Capitalism and the labor market in its current form as a source of pain—and ultimately violence

After mulling this over for many weeks, my belief in the hypothesis I am describing below has become so strong, I would be willing to bet on it being at least to a substantial degree the explanation for why, mechanistically, so many people in our country are currently experiencing a lot of pain, making them willing to engage in violent thought and behavior towards others.

The belief that you, as a person, and what you think you could reasonably contribute to society and the world doesn’t matter–or at best only insofar as that you can do a job that needs to be done, no matter whether you like it or not–is a significant source of pain that many people who are “just doing their job” are carrying with them. And even if your profession does matter to you, ever increasing “competition” (money and income as a limited resource) due to market pressure increases the experience of economic insecurity. My contention is that the collective (primary or root) pain stemming from these experiences has dramatically increased in the past half century.

I would attribute the increase in primary pain to quite some degree to the following mechanistic chain of events: accelerated automation and shifting job profiles led to a loss of meaning for many professions, because machines are shown to be better than humans by now in many areas. And a squeeze of additional human resources into many other areas of work in turn led to suppression of incomes due to increased competition, specifically for all “jobs” that are conceivably trainable–by an education system that creates financial dependency on a high enough income to repay the debt that individuals incurred to get the training in the first place.

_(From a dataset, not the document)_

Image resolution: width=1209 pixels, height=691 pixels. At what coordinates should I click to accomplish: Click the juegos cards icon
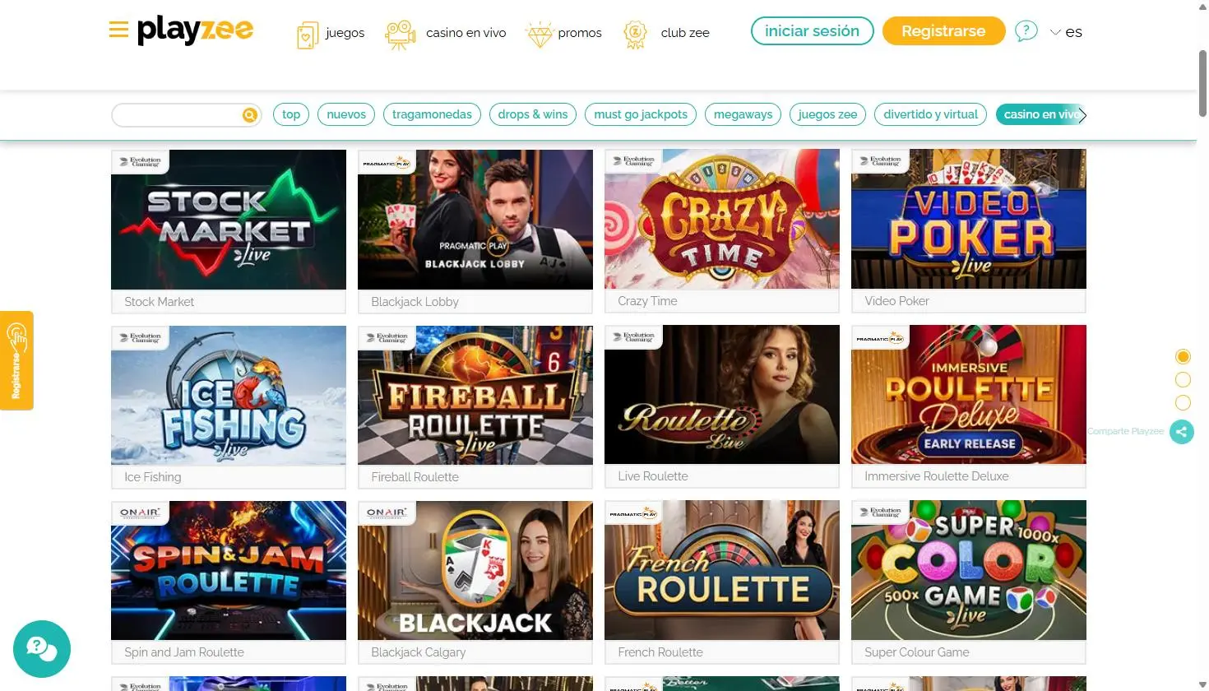307,35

Eventually, people are doing jobs that they either don’t like, and that simply haven’t been replaced by machines yet, or, even if their jobs might inherently be satisfying, like working in academia, the hyper-competitive environment in which they occur drastically increases the economic insecurity, again making it painful. And like with every pain people experience, our human brains need, and if necessary construct or appropriate, an explanation for this pain, either as a reason for it (my pain means something), or as a culprit (someone is responsible and to blame for my pain).

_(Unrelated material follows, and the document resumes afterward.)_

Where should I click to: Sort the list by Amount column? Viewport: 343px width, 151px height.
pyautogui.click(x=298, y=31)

In the current climate the culprits depend on one’s ideological and party affiliation: people on the right have chosen immigrants–that is xenophobic explanations for suffering–and others who do not believe as much in the power-for-good of markets (fear of leftist ideas) as the people to blame. People on the left have chosen lack of empathy and other character flaws, leading to a moral superiority over people on the right, as culprits. In both cases, it allows people to think violently about these “others” and ultimately to act in ways that create even more, secondary pain.

Not convinced? Let me try to unpack at least a bit…

How does competition lead to a reduction in meaning? Imagine that you really like an activity so much that you want to make it your profession. It’s a situation I would consider as having the experience that this work activity gives your life meaning, which could be doing scientific research just as much as baking, dancing, or healing or protecting people… And suddenly there comes someone who tells you that “you’re not good enough at the job” to do that, and that you have to find something else.

If that kind of image stirs in you a sense of “well, that’s socialism” it is certainly true that a socialist society in which some central intelligence attempts to decide how many people and who ought to work in what profession, because it is best for everyone, would absolutely have that effect! And you may now think, “So, what does that have to do with capitalism and the labor market?”

I will get back to that question in just a second. For now, take a moment and focus on the experience of realizing that for whatever reason–either a person or system or a market telling me that I’m not good enough at what I would like to do with my life–no-one else seems to care (enough) about what gives your life meaning. So there is something you would really want to do to contribute to society, something you believe you’re good at, and then for some other reason you’re being told, “no don’t do that, because…” either it was decided elsewhere (central-intelligence socialist model) or because it pays so little it’s not worth it (capitalist market model).

And I admit: it is true that in a society like the US, no one person is (or could be) “telling you” what to do (instead of your desired activity), but the labor market does signal for people to what extent the activity that gives their lives meaning is something they can afford doing, given the economic risk (lack of safety and certainty). On top of that, a market may not be a central intelligence, but it certainly is a way of making decisions through reward signals, and that means the produced biases towards choices are not in the hands of the individuals who are making the choices, but are instead determined by “the invisible hand.”

Unfortunately, humans are really bad at correctly judging the source of their emotional pain, and it takes a lot of consciousness and time and effort to understand that, for instance, in a situation in which the value of your work output is questioned a lot of unconscious processes are going on, likely leading to an experience of pain or threat. And it is then so easy to attribute your boss as being the source of that threat. But if you had a different boss whose job it was to evaluate your work (according to some impersonal criteria), the experience would be just the same. So, the source is a system in which my value is determined by rules that are more and more obscure. And at some point it becomes just much easier to say, “oh it’s the immigrants” or whatever else people might be telling themselves.

And this experience of a fight can then, in turn, give human lives meaning. So what can we do? We need an alternative source of meaning for people that does not depend on markets and pressures that, for the purpose of progress and technological advancement, are necessary. And as long as we cannot find positive, non-violent meaning in this world, we will always find ourselves in a bind that, ultimately, makes violence appealing.